Extract
== == ==
The decisive break came in March 1919 with the establishment of the Communist International in Moscow. Splits began to take place in socialist parties around the world between electorally-oriented socialist and revolutionary-oriented communist tendencies. As Richard Cornell notes, "The young socialists were now pitched headlong into party debates. Neutrality was no longer possible."

On November 20, 1919, the IVSJO held its first conference after the war. In secret conditions in a beer-hall in Berlin delegates representing many of the socialist youth organizations of Europe assembled, called together by International Secretary Willi Münzenberg. The conference decided to change the name to "Young Communist International" and was subsequently known as the First Congress of YCI. Some 19 delegates were in attendance, representing the socialist youth organizations of Russia, Germany, Italy, Sweden, Norway, Denmark, Switzerland, Austria, Poland, Hungary, Romania, and Spain, as well as an opposition faction from Czechoslovakia.

The First Congress established headquarters for the YCI organization in Berlin. Decisions of the organization were to be made by a five-member Executive Committee of the Communist Youth International (ECCYI), and a program for the organization was adopted.

===The Question of Party Control===

Perhaps the most important issue determined during the first years of the Young Communist International dealt with the relationship of the youth movement with the emerging communist parties of various countries. This matter had been tenaciously discussed at the 1919 Berlin Conference, with the Russian delegate, Lazar Shatskin, advancing the position that the various national youth groups should be under the immediate direction and control of the corresponding adult parties. This position was opposed by others from the Western European socialist tradition, which envisioned an independent vanguard role for the communist youth movement. At Berlin a compromise was reached, in which it was agreed that the YCI would not be considered a "sister" organization to the Communist International, but rather a "part" of the Comintern. National youth organizations were obligated to follow either the political program of "that party or faction in their country which is a member of the Third International" or the program of the Comintern itself.

The YCI remained divided between adherents of an independent line, concentrated in Germany and headed by Willi Münzenberg, and those desiring to follow a close Russian lead through the close direction of the youth movement by the Comintern.
== == ==
Records drawn from a data source:
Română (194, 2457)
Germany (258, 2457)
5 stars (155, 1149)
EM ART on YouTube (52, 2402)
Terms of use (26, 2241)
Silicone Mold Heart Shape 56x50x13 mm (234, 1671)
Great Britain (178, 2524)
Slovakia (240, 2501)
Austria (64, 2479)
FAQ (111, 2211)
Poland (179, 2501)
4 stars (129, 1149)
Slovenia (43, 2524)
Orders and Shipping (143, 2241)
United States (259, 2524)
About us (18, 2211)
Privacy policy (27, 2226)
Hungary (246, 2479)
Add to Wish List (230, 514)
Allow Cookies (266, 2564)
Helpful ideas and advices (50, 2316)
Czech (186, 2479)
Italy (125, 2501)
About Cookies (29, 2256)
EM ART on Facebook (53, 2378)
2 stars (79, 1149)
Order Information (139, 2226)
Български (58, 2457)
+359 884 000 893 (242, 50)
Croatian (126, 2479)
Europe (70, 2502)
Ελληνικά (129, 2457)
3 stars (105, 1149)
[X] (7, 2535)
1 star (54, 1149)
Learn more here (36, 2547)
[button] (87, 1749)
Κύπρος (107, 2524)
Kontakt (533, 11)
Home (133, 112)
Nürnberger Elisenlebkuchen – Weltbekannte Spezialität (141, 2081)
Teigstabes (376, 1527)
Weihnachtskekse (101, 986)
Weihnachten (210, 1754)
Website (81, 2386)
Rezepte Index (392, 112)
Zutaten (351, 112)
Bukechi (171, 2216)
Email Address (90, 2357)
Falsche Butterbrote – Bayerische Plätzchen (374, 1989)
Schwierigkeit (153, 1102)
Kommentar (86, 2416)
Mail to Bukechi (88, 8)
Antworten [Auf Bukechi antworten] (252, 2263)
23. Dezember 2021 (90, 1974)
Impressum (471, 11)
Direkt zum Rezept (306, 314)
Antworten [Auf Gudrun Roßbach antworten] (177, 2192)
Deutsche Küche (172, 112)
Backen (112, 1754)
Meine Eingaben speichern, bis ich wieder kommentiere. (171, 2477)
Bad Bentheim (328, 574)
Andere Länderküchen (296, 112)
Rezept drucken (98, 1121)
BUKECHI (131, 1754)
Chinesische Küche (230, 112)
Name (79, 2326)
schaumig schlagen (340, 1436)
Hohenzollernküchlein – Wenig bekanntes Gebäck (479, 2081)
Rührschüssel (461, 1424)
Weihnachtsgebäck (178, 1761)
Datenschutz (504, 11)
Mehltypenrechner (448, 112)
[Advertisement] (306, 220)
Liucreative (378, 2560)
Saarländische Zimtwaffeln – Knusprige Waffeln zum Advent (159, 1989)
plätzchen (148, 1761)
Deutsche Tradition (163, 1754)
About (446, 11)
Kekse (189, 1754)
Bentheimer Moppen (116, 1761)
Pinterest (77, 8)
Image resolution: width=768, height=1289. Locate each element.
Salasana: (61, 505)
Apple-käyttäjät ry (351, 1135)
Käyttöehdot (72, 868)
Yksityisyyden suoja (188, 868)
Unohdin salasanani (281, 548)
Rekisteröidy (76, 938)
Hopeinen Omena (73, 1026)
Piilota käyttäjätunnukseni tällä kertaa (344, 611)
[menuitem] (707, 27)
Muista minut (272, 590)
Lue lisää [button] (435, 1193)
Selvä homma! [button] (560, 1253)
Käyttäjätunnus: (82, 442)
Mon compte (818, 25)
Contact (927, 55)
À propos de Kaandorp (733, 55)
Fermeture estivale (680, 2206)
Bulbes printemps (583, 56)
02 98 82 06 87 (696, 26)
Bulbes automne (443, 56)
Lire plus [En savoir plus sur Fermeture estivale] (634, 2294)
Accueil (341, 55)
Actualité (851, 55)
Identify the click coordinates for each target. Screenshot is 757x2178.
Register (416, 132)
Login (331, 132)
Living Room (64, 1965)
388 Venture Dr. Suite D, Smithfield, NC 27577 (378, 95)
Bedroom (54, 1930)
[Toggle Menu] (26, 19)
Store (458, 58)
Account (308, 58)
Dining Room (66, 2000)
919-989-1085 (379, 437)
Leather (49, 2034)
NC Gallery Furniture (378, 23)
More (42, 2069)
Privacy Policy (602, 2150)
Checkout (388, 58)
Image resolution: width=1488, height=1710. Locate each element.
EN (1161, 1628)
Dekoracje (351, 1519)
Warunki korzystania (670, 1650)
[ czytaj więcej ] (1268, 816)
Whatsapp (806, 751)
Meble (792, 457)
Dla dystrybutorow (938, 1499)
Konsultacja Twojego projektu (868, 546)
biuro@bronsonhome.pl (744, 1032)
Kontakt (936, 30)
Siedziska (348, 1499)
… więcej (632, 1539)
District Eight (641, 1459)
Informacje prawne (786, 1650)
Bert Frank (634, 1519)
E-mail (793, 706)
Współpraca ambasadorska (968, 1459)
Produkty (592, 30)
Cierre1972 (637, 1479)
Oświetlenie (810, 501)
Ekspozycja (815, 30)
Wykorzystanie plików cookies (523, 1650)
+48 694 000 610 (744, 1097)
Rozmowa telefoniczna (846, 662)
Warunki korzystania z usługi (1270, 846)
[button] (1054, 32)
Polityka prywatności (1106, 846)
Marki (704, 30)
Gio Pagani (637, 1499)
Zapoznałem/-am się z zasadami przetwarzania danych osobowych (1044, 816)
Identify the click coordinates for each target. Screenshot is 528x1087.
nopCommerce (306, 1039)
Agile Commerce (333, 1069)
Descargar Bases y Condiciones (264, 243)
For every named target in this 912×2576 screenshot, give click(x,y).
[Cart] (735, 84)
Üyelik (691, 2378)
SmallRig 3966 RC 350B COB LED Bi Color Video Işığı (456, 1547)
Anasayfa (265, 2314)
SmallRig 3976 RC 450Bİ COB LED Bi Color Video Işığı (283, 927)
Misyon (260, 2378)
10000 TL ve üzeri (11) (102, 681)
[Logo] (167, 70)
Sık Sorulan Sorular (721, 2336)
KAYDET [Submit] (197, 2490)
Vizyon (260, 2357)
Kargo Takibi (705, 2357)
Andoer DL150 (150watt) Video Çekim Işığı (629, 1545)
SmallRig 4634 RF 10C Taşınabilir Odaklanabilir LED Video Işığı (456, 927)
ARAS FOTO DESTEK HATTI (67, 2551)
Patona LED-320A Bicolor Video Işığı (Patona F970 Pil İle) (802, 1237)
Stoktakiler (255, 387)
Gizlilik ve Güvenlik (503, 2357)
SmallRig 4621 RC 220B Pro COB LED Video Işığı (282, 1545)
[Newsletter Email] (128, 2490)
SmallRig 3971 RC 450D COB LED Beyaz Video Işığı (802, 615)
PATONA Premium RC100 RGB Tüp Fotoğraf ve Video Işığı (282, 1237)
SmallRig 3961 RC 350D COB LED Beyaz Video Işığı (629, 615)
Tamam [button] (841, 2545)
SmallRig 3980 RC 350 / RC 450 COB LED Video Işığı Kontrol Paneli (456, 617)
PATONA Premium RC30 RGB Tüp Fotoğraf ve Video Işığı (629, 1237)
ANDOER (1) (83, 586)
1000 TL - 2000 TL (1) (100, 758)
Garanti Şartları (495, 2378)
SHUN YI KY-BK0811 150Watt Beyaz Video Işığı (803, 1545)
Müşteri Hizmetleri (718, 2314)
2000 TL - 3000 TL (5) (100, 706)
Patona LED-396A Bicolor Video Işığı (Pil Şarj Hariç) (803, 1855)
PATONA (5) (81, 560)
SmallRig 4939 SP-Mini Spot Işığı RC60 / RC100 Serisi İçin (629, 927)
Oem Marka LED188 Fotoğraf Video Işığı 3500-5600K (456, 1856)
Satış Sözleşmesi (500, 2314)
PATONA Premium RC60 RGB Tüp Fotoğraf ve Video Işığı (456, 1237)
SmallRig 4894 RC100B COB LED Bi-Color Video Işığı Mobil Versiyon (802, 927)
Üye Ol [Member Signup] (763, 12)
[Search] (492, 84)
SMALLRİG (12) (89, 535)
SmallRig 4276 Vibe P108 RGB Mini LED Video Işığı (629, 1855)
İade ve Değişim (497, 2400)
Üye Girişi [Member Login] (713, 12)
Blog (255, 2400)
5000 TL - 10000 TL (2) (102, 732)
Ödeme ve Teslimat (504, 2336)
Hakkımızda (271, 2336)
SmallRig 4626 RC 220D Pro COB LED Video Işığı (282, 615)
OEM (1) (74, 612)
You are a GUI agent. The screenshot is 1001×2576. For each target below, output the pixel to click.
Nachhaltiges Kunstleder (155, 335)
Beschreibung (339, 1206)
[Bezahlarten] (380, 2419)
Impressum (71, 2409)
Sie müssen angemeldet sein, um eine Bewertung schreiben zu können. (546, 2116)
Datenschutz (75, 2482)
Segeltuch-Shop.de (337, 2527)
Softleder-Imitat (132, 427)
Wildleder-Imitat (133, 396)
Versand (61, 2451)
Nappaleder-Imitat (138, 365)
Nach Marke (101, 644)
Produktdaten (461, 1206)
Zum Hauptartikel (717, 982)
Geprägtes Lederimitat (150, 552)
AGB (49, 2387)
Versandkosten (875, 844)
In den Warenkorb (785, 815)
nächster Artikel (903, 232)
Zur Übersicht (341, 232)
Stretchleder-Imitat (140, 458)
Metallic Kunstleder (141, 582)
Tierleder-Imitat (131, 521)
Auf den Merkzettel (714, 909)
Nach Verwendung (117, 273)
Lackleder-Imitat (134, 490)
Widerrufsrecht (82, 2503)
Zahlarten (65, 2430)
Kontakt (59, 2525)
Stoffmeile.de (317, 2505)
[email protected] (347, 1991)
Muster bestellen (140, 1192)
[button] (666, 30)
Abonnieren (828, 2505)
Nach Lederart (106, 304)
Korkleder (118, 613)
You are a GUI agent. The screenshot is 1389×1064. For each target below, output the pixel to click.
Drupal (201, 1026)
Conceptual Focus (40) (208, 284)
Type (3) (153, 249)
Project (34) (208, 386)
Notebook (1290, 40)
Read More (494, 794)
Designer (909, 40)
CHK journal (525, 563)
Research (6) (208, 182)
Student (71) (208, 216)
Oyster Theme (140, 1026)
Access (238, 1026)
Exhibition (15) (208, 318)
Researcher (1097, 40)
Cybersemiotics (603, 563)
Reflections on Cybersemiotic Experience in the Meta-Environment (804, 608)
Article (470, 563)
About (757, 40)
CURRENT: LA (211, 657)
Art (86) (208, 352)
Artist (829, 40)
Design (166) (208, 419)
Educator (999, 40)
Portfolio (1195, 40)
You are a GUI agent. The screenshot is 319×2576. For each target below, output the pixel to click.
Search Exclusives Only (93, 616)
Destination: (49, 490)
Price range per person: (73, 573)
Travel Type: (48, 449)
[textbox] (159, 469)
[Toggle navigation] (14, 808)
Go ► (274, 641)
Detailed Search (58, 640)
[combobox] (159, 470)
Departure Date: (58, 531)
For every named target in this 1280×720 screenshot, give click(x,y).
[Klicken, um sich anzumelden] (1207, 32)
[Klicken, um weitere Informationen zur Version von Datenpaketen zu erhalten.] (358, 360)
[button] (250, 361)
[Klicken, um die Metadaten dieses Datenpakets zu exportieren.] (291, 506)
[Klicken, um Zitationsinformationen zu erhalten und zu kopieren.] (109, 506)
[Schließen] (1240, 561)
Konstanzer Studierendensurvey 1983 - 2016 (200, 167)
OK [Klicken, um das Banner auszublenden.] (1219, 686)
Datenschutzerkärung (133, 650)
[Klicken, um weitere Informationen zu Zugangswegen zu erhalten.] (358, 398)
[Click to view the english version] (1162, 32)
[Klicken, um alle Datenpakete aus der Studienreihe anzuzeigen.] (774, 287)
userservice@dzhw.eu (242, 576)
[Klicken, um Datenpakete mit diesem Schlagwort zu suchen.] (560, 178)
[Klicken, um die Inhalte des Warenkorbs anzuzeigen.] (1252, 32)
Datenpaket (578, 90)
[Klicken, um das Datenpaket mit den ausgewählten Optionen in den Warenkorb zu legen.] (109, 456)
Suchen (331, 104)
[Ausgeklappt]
== == ==
In the extract on the Young Communist International, how many members made up the Executive Committee that was to make the organization's decisions? The listing comes from a separate source, unrelated to the extract on the Young Communist International.

Exercise answer
Five members.